Mutsuz ev kadınları ve dolar
Geçtiğimiz hafta Asya seansında sert bir satışla beraber doların TL karşısında 4 seviyesini aşması ile Japon ev kadınlarının pozisyonları bir kez daha gündeme geldi.
TL faizlerinin getirisi daha yüksek olduğundan yenlerini bozarak TL pozisyonu alan bu yatırımcıların ana varsayımı TL’ye geçtikleri tarih ile yenlerini geri aldıkları tarihteki kurun çok fazla değişmeyeceği. Daha önce bu konuyu yine DÜNYA Gazetesi’nde gündeme getirmiştik. Grafikte söz konusu pozisyonların son durumu var. Beyaz renkle gördüğünüz uzun pozisyonların büyüklüğü; 391302 kontrat, sarı renk ise kısa pozisyonlar; 23685 kontrat. 2017 Ocak ayında 29.80 civarında olan TL/Yen paritesinin 26.60 seviyesine gerilemiş olması bu işlemin uzun tarafında bulunan yatırımcıların üzerinde baskı olduğunu düşünmemizi sağlıyor. Ve elbette parite ters yöne hareketini şiddetlendirdiğinde stopların çalıştığını görüyoruz. Bu nedenle uzun pozisyonlar daha makul seviyelere inene kadar habersiz ve sert hareketler görmeye devam edebiliriz. Öte yandan bizi de ilgilendiren bir diğer gelişme Libor oranlarında yaşanan yükseliş. Elbette her FED faiz artışı Libor’a yansımak zorunda ve bu gerçekleşiyor. Ancak dikkatli baktığımızda artışın çok daha yüksek olduğunu görüyoruz. Ve bu durum Libor-OIS spreadinde kendisini gösteriyor. Bu göstergenin teknik özelliklerinden bahsetmeyeceğim. Oranın yükselişinin altında birkaç gerekçe var. En önemlisi ABD vergi reformu ile yurtdışında yani Avrupa ve Asya bankalarında tutulan dolar bazında fonların artık ABD’ye geliyor olması. Bu ABD’li şirketlerin daha önce Avrupa ve Asya’da aldıkları şirket tahvillerini de sattıkları anlamına geliyor. Dolayısı ile yeni bir fonlama kaynağı bulmaya çalışan bankalar daha yüksek seviyelerden borçlanmaya çıkmış durumda. Ancak önemli bir rakipleri var. Vergi indirimi sonrası bütçe açığı büyüyen ABD devleti yani hazinesi. Hazine de önceki yıllara oranla daha fazla borçlanıyor yani dolar talep ediyor. Bu durumda maliyetler yükseliyor. Tek başına bu dinamik dolar fiyatını yükseltecek bir gelişme. Ancak swap piyasasında ve ratingi düşük şirket tahvillerinde benzer bir sıkışıklık görmüyoruz. Zira bu sıkışıklık 2008 krizinde olduğu gibi bir krizden ziyade yapısal değişimlerden kaynaklanıyor. Yani bankalar birbirine borç vermekten çekindiği veya şirketler yeterince kaynak bulamadığı için yükselen oranlardan daha farklı bir durumla karşı karşıyayız.

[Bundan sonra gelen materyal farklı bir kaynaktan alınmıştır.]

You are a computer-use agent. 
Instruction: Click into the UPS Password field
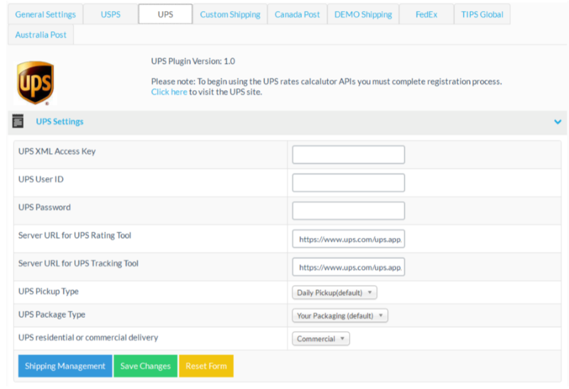(x=348, y=211)
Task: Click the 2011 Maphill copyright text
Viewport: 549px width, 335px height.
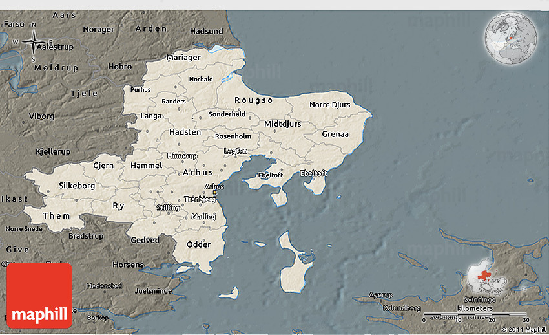Action: coord(524,330)
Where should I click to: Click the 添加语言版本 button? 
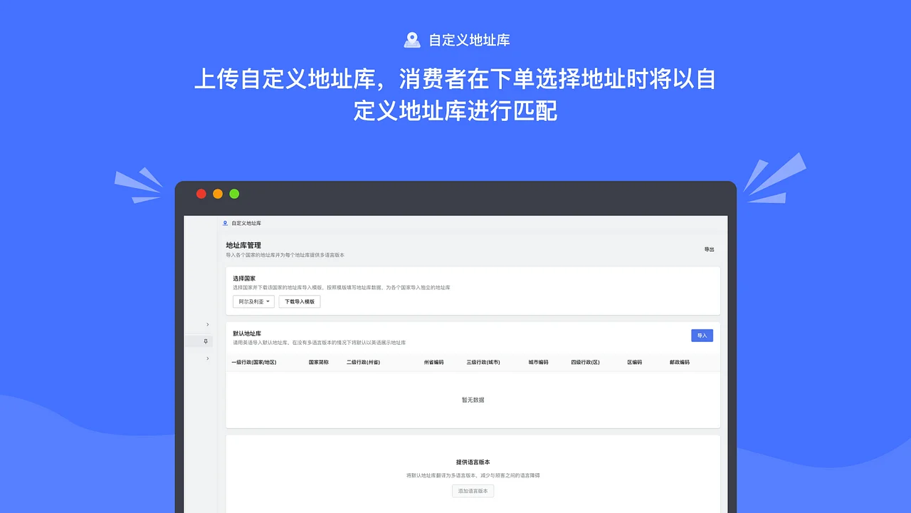click(x=473, y=491)
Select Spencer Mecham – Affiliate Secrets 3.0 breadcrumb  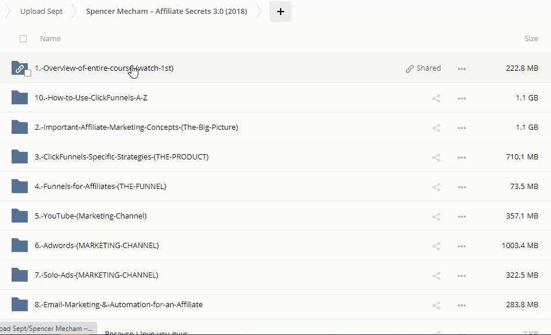point(166,12)
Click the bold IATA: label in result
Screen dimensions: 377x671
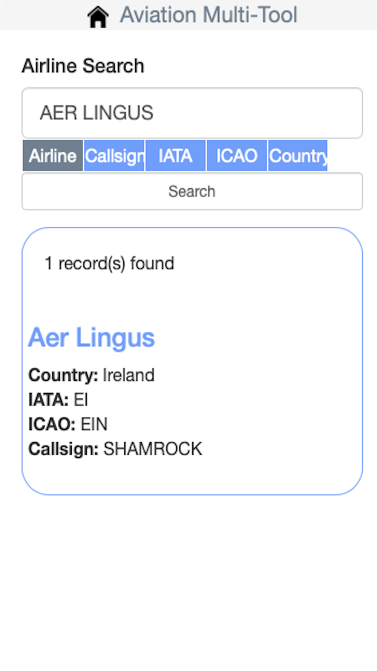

Enflasyonun hızlanacağı ve FED’in de buna tepki vereceği bir ortamda Dolardaki yükselişin devamı beklenebilir. Konu yönü tespit etmekten ziyade gerek Libor gerekse dolarda kendimizi korumak için pek çok ürün olmasına rağmen neden riski taşımakta ısrar ettiğimiz olmalı.